В конце концов, она бросала все кучей на кровать.
— О'кей, Луиза!
Я спускалась вниз, а она наполняла стакан больше, чем обычно.
Часы, проведенные в ее обществе, были мрачными и странными, но как только зеленый «додж» припарковывался на дорожке, ведущей к дому, все разом менялось, и я начинала напевать. Особенно любила я воскресные дни, но не те, когда они ездили в Париж в гости к соотечественникам, что случалось раз в месяц. Три остальных уик-энда они проводили дома, и атмосфера их была совершенно иной. В принципе мне был положен выходной день, но куда мне следовало отправиться, чтобы почувствовать себя лучше, чем здесь? Я оставалась в своей комнате, подправляла себе платье или блузку, немного прихорашивалась…
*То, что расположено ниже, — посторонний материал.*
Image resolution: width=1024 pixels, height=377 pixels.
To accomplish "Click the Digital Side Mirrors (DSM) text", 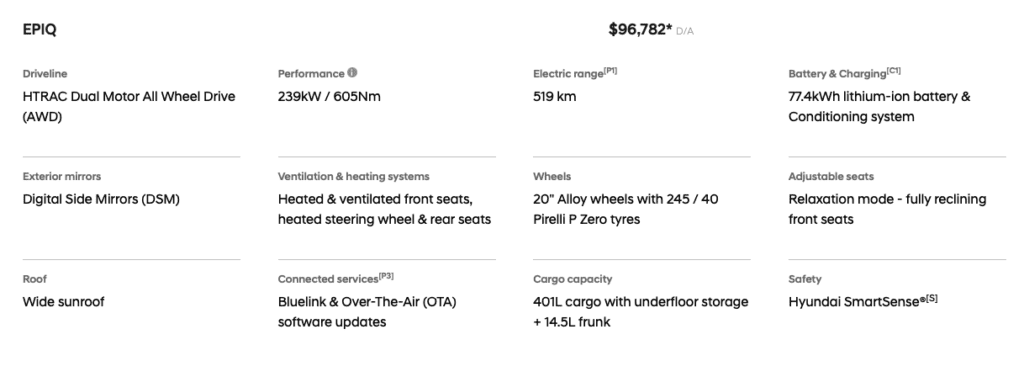I will tap(101, 199).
— Приходите посидеть в саду, Луиза.
На диване-качалке можно было устроиться втроем. Тельма садилась посередине, а я сбоку крепко хваталась за перекладину, так как никогда не любила качелей. Тельма загораживала от меня Джесса, но я видела его скрещенные ноги, сквозь тонкую ткань альпага угадывалось, какие они мускулистые. Отталкиваясь правым каблуком, он приводил качели в движение. Я отдавалась этому сказочному парению, повторяя про себя: «Я на острове, я на острове!» Мне было достаточно взглянуть на небо, чтобы обнаружить в причудливых облаках то, чего не хватало нашему пейзажу. Одно облако было похоже на пальму, другое — на коралловый риф, а голубой небосвод превращался в морскую гладь. Однажды мне явился даже людоед, но только не из бесконечной лазури, а из калитки сада, и так он был похож на Артура, что я позеленела от ужаса.
Да, это был Артур, собственной персоной, набравшийся, отвратительный! Он зловредно ухмылялся, видя меня усевшейся рядом с америкашками.
— Шлюха! — заорал он. — Шлюха!
Он грозил мне кулаком. Месье Руленд поднялся, чтобы охладить его пыл, думая, что это какой-нибудь бродяга, но я опередила его.
— Не связывайтесь с ним, это друг моей матери…
— Он пьян?
— Да.
Он слишком привык к пьяным, Джесс Руленд, и снова опустился на качели.
Артур был хорош, с горящими глазами, слюнявым ртом!
— Ты что, больной? — бросилась я к нему. — Что ты себе позволяешь?
— Ты подстилка, Луиза, — прозвучало в ответ. — Ты развратничаешь с этой гнусью! Самая настоящая подстилка, вот ты кто. Моя сука Мирка даже в течке ведет себя приличнее! Или сама возвращайся домой, или я тебя силком вытащу отсюда за задницу, ты слышала?
Если бы в саду был колодец, я утопилась бы в нем, только бы избежать взгляда Руленда и тех соседей, что, привлеченные скандалом, вышли на порог.
— Послушай, Артур, — прошипела я, хватая его за руку, — послушай меня хорошенько…
Должно быть, он прочел в моих глазах такое, что сразу же затих.
— Если ты не прекратишь скандалить, я иду к матери, и мы обе отсюда уезжаем. Ты останешься один в своем поганом доме. Ты понял? Ты понял?
Это его чуть-чуть отрезвило, и он отправился восвояси. Я, как сумасшедшая, бросилась в дом, перепрыгивая через ступени, поднялась к себе и, упав на кровать, отчаянно разрыдалась. Через минуту я услышала шаги месье на лестнице. «Сейчас он выставит тебя», — подумала я. В его положении никто не позволит устраивать подобные концерты под окнами. Вывод напрашивался сам собой!
Дверь отворилась.
— Хелло, Луиза!
Сквозь пелену слез он показался мне еще красивее. Он улыбался.
— Ничего страшного, не стоит плакать…
— Вы сердитесь на меня?
— За что? Вы здесь ни при чем!
Я снова ничком упала на кровать и, зарыв лицо в подушку, прокричала: «Спасибо!»
Не знаю, слышал ли он меня. Во всяком случае, он несколько раз нежно потрепал мне волосы перед тем как выйти.